The one-day event brought in $24.3 million according to Comscore, a figure that’s 9% ahead of the preceding Saturday, even with discounted admission. However, last Saturday’s tally wasn’t exactly a high bar to clear; it was one of the lowest-grossing weekends of the year.
Still, the country’s exhibitors reported sold-out shows throughout the day, which is impressive given the slim pickings. Without any new major releases, the top 10 performing titles on Saturday — in order — were all holdovers: “Top Gun: Maverick,” “DC League of Super Pets,” “Bullet Train,” “Spider-Man: No Way Home,” “The Invitation,” “Beast,” “Minions: The Rise of Gru,” “Thor: Love and Thunder,” “Dragon Ball Super: Super Hero” and Steven Spielberg’s 1975 shark thriller “Jaws.”
“With National Cinema Day, we wanted to do something to celebrate moviegoing,” said Cinema Foundation president Jackie Brenneman. “This event outstripped our biggest expectations. The idea of the day was to thank moviegoers for an amazing summer and now we have to thank them for this amazing day.”
It’s been a busy weekend for exhibitors across the pond, as well. London hosted its own National Cinema Day on Saturday and reported record-breaking admission at participating venues. According to Comscore, 1.46 million people in the United Kingdom went to the movies, a figure that’s three times larger than normal in pre-COVID times. The last time the U.K. held a similar event was in 1997, which brought in 1.34 million ticket buyers.
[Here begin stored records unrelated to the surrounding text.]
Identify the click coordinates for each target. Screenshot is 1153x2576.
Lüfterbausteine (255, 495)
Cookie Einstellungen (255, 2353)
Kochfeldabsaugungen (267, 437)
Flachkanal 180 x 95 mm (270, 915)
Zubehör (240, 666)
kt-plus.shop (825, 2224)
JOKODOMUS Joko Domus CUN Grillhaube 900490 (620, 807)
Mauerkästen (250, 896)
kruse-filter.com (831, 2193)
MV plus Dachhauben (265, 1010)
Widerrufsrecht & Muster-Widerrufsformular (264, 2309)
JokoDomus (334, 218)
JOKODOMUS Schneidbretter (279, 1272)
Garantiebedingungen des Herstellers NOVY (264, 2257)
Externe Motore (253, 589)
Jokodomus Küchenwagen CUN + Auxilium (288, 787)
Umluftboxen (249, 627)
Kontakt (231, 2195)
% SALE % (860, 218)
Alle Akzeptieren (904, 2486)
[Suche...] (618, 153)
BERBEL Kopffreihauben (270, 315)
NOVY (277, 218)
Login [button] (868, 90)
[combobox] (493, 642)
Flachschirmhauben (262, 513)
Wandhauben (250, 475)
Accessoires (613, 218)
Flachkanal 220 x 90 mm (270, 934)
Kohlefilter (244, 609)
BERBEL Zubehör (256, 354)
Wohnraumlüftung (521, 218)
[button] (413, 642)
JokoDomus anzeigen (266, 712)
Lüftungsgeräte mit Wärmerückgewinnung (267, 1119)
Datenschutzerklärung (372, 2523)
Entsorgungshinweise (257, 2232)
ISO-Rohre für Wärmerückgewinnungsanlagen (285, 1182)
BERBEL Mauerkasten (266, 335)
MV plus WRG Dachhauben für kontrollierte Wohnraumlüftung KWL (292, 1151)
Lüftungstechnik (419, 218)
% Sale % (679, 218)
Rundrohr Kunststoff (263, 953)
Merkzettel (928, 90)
In London, the top-earning titles were “Minions: The Rise Of Gru,” “DC League Of Super-Pets” and “Top Gun: Maverick,” as well as the 40th anniversary re-release of “E.T.”
“The appeal to audiences of the true cinema experience is universal, enduring and deep rooted,” said Iain Jacon, chair of London’s Cinema First.
Now, Hollywood studios and theater operators need to sustain the momentum. But it won’t be easy given the smattering of new releases on the calendar in September. Unless the Viola Davis-led historical epic “The Woman King” (Sept. 16), Olivia Wilde’s mind-bender “Don’t Worry Darling” (Sept. 23) or Billy Eichner’s meet-cute “Bros” (Sept. 30) become sleeper hits, the next sure-fire blockbuster won’t be until Marvel’s “Black Panther: Wakanda Forever” opens in November.
“Moviegoers have shown that they are willing and able, but without big, regular franchise releases to anchor the schedule, the box office is going to drift lower, before climbing back in the fourth quarter,” says David A. Gross, who runs the movie consulting firm Franchise Entertainment Research.